O menino, próximo ao lago, brinca com o sapo.
-Às vezes dá vontade de ser bicho. A mãe está esquecendo de tudo, daqui a pouco nem vai mais saber quem sou eu. Depois de ela ter esquecido tudo, morre. Primeiro esquece tudo, esvazia, aí sim pode morrer. Pior é gente que morre nova, não tem tempo para esquecer. Minha mãe morreu nova. (Falando pro sapo) Eu sei que essa que chamo de mãe não é minha mãe, mas não se pode viver sem chamar alguém de mãe. Minha mãe trabalhava aqui no sítio. Meu pai? Meu pai é o Clemente. Esse mesmo, o que não fala. Como é que eu sei? Ora, como é que eu sei? Garanto que até você sabe quem são seus pais. A mãe vai morrer, sabe? E eu não sei se isso é triste, mas naquela hora que ela falou do gato parece ter passado um vento gelado pelas minhas costas, a solidão. Por falar em solidão, por que os sapos andam sempre sozinhos? Eu estou me sentindo só. Será que dá para ser sozinho sem ser triste? Você só me olha (mostrar o sapo)... só me olha.
Nisso escuta-se uma voz.
-Dá. Solidão é bem diferente de tristeza.
O menino, que estava de cócoras, levanta e surpreso dá de cara com Clemente.
-Você...
-Sim, eu falo, sempre falei. Teve tempo de não falar...já chega!
Enquanto pai e filho conversam, mostrar a velha, agora deitada, mãos sobre o peito. Aparentemente morta.
Da velha deitada passar para imagem de uma garça voando.
-Pai... os óculos da mãe.
-Não se preocupe.
-Ela vai morrer, pai, eu sei. E nós, como vai ser... o sítio?

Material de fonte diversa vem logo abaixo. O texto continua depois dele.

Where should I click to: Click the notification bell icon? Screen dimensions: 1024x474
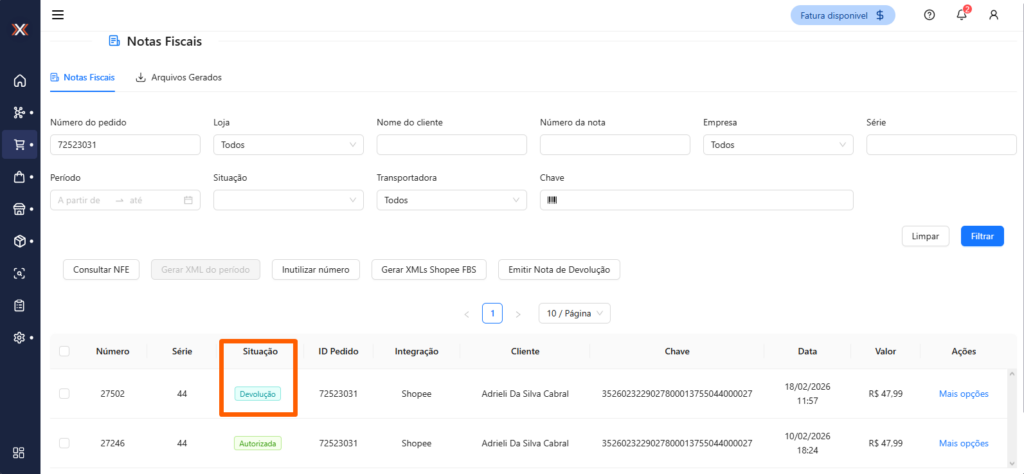coord(961,15)
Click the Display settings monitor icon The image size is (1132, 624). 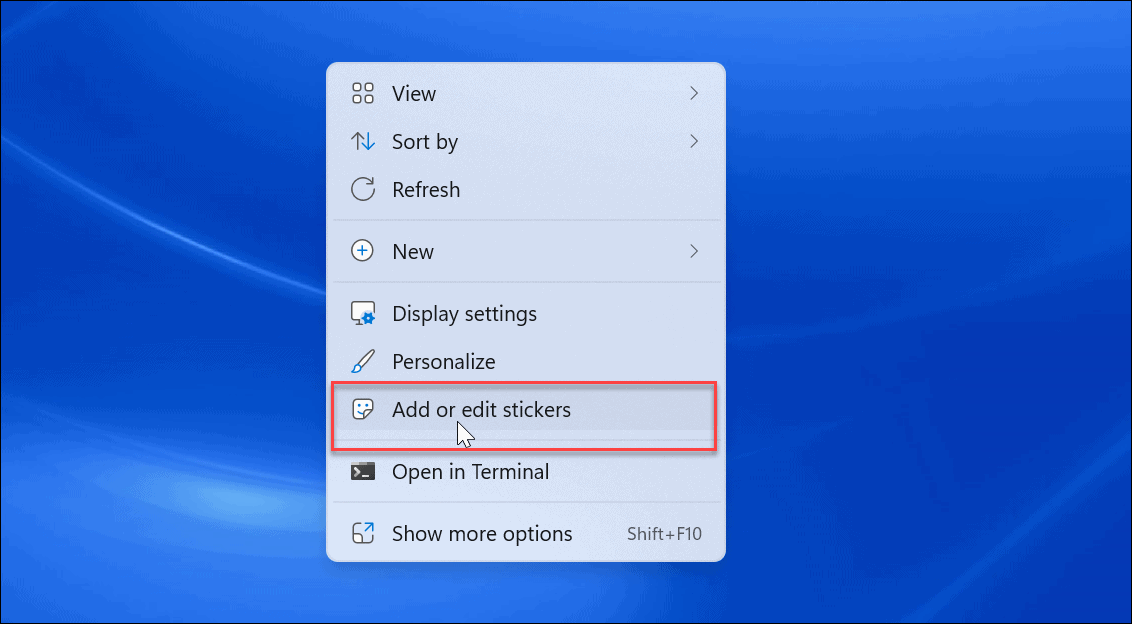pyautogui.click(x=362, y=313)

-Preste atenção... deixe esse sapo seguir seu rumo. Essa que você chama de mãe, o nome dela é Rosalina, ela não é dona do sítio. Este sítio é nosso, desde seu bisavô.
-E a mãe?
-Um dia, logo depois de meu casamento com a sua mãe, sua mãe mesmo, essa senhora apareceu aqui no sítio procurando um sobrinho, só que nunca morou alguém aqui que não fosse de nossa família. Ela não acreditou, disse que o sítio era dele e que ia sentar para esperar. Passou a tarde sentada lá na sala, não disse uma palavra. Quando escureceu sua mãe convidou para jantar, depois arrumou quarto para ela dormir na casa onde agora eu vivo. Ela ficou. Todas as tardes sentava lá na sala para esperar o sobrinho. Um dia a levamos até a cidade, a um médico, ele conversou um tempão com ela e depois nos disse que ela tinha uma doença, Alzheimer. Deu uma receita enorme, a velha disse que não tomaria nada daquilo. “Remédio só tomo pra dor e não tem nada me molestando, não tomo.” Quando sua mãe morreu, saí daquela casa, não suportava andar por aqueles cômodos e não encontrar sua mãe. A velha foi para lá. Nesse tempo, mesmo doente, mesmo sem saber o seu nome, cuidou muito bem de você.
Enquanto homem e menino conversam mostrar imagens da velha e de garças voando.
-Pai, o senhor me leva para ver o mar?